● Stored data
════════════════

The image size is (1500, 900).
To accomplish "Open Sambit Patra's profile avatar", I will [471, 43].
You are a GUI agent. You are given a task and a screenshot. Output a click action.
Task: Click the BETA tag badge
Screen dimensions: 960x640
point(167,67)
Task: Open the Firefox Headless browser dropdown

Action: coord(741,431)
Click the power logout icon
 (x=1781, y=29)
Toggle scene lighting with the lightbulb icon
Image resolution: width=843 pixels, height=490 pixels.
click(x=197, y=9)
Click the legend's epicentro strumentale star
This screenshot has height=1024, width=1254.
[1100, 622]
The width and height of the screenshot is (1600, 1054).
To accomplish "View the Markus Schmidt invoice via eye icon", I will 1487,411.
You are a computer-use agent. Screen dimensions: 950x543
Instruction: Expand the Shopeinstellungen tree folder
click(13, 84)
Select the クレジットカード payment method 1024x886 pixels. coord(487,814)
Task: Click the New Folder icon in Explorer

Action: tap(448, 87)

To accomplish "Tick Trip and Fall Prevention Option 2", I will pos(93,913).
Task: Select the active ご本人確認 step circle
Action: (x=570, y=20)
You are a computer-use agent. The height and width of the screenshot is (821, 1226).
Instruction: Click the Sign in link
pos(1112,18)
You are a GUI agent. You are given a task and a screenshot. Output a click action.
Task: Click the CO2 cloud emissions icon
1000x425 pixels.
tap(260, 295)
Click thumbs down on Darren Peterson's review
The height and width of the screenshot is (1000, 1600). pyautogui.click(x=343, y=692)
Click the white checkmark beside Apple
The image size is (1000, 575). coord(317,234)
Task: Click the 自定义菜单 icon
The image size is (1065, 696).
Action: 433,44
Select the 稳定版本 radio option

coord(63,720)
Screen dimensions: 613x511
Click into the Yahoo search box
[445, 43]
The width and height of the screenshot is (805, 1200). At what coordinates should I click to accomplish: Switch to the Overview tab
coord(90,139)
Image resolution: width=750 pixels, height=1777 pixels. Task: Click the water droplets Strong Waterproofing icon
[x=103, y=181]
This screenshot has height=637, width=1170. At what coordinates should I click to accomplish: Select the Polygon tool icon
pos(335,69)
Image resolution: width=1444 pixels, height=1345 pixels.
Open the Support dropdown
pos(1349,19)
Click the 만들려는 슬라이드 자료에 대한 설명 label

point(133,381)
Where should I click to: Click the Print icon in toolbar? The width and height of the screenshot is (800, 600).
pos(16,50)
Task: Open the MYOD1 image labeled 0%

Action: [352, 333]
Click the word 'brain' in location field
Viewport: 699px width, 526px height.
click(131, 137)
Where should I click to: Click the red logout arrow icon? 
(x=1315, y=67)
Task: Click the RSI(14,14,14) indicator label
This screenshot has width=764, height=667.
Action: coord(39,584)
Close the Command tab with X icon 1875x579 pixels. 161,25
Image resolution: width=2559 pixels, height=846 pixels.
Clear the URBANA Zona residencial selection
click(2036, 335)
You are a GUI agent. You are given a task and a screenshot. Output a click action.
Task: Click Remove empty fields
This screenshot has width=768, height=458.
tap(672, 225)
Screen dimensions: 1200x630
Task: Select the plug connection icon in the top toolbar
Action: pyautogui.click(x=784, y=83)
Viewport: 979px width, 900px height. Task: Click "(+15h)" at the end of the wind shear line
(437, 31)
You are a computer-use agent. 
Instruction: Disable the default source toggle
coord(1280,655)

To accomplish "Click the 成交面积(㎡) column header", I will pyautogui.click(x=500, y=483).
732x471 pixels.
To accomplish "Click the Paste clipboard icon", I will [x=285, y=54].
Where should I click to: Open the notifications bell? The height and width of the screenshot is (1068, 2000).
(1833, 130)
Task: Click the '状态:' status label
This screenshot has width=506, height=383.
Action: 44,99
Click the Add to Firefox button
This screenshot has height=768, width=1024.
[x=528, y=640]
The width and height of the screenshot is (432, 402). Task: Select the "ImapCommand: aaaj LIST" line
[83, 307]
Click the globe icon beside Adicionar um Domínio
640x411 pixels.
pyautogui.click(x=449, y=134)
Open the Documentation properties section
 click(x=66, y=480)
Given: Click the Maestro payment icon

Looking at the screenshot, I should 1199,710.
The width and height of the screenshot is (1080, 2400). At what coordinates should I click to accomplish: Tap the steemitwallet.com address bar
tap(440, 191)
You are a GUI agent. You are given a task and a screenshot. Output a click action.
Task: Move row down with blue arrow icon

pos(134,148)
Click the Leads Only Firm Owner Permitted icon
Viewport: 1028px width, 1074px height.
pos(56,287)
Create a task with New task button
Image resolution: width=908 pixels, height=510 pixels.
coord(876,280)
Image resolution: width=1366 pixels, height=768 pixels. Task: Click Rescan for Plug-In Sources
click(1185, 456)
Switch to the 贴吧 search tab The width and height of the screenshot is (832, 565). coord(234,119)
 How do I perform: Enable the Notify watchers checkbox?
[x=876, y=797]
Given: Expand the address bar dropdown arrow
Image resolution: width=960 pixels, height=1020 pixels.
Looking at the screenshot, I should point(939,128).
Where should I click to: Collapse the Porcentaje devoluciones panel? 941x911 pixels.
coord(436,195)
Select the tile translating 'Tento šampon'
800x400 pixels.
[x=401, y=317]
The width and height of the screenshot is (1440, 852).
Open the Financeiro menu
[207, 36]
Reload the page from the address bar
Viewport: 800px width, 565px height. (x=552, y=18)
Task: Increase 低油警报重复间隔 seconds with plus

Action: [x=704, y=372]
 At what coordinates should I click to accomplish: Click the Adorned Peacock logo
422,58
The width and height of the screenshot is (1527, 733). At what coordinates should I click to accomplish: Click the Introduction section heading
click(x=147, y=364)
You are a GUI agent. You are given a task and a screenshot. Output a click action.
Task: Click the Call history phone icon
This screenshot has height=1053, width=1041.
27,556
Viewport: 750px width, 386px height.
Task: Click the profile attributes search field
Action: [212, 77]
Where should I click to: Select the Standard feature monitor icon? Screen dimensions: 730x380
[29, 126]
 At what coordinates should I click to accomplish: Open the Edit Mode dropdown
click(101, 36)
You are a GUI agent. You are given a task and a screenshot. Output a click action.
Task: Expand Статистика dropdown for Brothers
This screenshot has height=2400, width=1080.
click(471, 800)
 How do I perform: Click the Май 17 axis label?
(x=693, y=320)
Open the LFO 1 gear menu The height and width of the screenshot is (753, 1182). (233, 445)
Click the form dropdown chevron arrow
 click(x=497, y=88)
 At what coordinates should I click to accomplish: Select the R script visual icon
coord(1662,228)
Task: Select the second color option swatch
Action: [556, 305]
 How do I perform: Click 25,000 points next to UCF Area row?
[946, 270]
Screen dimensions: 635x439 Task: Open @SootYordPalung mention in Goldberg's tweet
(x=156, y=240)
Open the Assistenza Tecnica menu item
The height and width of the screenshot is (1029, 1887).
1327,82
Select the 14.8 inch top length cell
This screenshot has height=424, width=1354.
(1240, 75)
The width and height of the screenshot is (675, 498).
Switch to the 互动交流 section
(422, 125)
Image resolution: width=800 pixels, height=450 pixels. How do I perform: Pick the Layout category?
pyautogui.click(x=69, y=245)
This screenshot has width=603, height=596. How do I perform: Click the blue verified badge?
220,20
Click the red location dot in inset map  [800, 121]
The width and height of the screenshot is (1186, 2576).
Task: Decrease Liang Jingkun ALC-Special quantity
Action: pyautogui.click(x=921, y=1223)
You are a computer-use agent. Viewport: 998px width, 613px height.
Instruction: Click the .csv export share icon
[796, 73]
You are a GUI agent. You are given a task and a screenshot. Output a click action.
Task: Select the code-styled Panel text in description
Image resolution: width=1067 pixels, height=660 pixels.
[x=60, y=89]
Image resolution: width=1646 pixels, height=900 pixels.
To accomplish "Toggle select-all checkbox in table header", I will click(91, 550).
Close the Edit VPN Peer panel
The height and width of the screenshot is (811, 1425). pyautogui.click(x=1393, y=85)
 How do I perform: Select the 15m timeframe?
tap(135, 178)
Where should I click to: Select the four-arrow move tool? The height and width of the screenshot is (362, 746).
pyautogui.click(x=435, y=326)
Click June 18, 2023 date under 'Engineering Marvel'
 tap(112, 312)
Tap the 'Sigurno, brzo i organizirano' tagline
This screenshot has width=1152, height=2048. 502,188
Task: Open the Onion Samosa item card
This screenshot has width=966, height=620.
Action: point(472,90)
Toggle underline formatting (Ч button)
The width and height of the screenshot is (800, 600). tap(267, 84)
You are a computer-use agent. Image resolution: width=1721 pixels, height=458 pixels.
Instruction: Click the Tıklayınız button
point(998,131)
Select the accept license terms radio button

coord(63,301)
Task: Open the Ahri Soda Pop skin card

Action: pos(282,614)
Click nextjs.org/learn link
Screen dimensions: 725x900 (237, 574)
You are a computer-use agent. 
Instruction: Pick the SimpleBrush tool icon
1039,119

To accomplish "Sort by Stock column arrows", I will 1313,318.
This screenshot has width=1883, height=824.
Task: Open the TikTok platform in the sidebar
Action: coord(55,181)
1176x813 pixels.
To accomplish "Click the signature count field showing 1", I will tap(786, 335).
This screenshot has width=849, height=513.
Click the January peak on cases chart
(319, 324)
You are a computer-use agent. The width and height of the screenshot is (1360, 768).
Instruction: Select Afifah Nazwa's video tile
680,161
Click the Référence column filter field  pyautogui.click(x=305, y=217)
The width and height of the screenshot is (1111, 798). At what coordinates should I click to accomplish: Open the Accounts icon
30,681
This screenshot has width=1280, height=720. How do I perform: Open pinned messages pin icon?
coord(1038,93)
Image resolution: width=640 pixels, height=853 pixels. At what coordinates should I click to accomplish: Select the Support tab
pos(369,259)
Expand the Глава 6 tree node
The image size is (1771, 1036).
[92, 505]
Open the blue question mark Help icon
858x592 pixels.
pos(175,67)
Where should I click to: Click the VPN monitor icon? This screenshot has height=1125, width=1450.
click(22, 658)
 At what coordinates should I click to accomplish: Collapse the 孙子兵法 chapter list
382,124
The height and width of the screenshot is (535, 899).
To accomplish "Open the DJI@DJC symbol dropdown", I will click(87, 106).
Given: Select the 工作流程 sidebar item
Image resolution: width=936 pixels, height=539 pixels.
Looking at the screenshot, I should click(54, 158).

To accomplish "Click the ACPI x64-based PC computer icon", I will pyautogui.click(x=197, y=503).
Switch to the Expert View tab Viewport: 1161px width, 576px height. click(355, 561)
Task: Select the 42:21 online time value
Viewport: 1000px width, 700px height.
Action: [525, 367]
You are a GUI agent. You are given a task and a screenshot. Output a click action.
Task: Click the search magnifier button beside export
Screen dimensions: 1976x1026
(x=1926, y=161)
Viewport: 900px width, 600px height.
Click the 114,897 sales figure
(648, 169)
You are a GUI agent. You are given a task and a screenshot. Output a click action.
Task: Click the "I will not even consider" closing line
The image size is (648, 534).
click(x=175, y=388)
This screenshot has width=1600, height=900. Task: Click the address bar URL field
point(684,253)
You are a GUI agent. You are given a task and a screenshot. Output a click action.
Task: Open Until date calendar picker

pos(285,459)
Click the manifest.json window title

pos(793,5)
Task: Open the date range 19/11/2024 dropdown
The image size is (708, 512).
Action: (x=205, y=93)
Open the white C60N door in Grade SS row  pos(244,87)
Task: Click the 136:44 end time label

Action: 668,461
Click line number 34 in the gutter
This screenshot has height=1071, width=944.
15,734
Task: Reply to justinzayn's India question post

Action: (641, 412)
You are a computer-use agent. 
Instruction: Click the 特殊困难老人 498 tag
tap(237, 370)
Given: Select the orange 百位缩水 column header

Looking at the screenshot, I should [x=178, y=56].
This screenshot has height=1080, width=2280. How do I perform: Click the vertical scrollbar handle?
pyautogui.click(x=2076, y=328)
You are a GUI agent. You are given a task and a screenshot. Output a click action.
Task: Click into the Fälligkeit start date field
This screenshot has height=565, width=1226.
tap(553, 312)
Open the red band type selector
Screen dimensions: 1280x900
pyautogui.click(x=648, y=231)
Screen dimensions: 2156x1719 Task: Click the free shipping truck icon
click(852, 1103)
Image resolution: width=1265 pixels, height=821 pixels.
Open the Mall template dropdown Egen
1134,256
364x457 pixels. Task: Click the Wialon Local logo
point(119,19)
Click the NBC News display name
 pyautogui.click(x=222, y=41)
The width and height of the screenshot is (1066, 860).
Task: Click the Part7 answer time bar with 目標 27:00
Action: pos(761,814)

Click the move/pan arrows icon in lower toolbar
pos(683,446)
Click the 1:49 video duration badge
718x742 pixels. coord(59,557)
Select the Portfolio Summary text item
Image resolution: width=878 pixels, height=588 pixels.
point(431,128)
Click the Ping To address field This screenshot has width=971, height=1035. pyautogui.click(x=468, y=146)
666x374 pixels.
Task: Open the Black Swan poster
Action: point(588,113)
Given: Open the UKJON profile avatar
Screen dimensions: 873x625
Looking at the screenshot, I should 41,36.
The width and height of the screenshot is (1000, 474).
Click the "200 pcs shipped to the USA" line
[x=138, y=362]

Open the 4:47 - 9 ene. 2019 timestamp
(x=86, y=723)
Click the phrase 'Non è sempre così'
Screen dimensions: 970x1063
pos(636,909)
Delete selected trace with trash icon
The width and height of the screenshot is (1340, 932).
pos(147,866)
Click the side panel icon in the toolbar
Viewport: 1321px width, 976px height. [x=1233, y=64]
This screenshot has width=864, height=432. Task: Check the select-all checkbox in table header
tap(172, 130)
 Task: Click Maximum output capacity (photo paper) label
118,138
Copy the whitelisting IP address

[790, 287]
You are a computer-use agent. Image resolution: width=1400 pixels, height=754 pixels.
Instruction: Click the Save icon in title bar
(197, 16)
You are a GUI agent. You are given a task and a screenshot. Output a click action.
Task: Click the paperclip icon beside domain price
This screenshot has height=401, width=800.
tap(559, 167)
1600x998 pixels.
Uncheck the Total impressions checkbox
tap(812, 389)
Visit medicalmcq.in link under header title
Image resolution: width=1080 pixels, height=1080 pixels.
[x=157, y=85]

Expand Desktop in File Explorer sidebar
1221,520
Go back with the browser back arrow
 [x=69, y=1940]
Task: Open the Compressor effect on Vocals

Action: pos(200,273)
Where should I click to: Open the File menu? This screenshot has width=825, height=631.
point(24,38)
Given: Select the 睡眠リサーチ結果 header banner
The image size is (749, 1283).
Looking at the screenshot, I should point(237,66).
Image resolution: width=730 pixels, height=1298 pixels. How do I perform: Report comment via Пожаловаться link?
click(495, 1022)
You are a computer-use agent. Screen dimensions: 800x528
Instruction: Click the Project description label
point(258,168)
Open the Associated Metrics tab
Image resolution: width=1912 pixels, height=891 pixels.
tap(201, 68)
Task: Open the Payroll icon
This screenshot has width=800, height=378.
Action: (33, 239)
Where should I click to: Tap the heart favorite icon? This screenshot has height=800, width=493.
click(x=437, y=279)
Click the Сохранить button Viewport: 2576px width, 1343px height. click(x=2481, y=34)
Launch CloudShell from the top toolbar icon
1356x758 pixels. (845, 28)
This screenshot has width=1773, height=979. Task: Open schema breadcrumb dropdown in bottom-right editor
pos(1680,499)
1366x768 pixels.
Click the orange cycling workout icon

════════════════

● WHAT IS REQUIRED
Print the lines above from the one with "Click June 18, 2023" through the one with "You are a computer-use agent. Image resolution: width=1721", both included, exactly as written and nothing more.

● SOLUTION
Click June 18, 2023 date under 'Engineering Marvel'
 tap(112, 312)
Tap the 'Sigurno, brzo i organizirano' tagline
This screenshot has width=1152, height=2048. 502,188
Task: Open the Onion Samosa item card
This screenshot has width=966, height=620.
Action: point(472,90)
Toggle underline formatting (Ч button)
The width and height of the screenshot is (800, 600). tap(267, 84)
You are a computer-use agent. Image resolution: width=1721 pixels, height=458 pixels.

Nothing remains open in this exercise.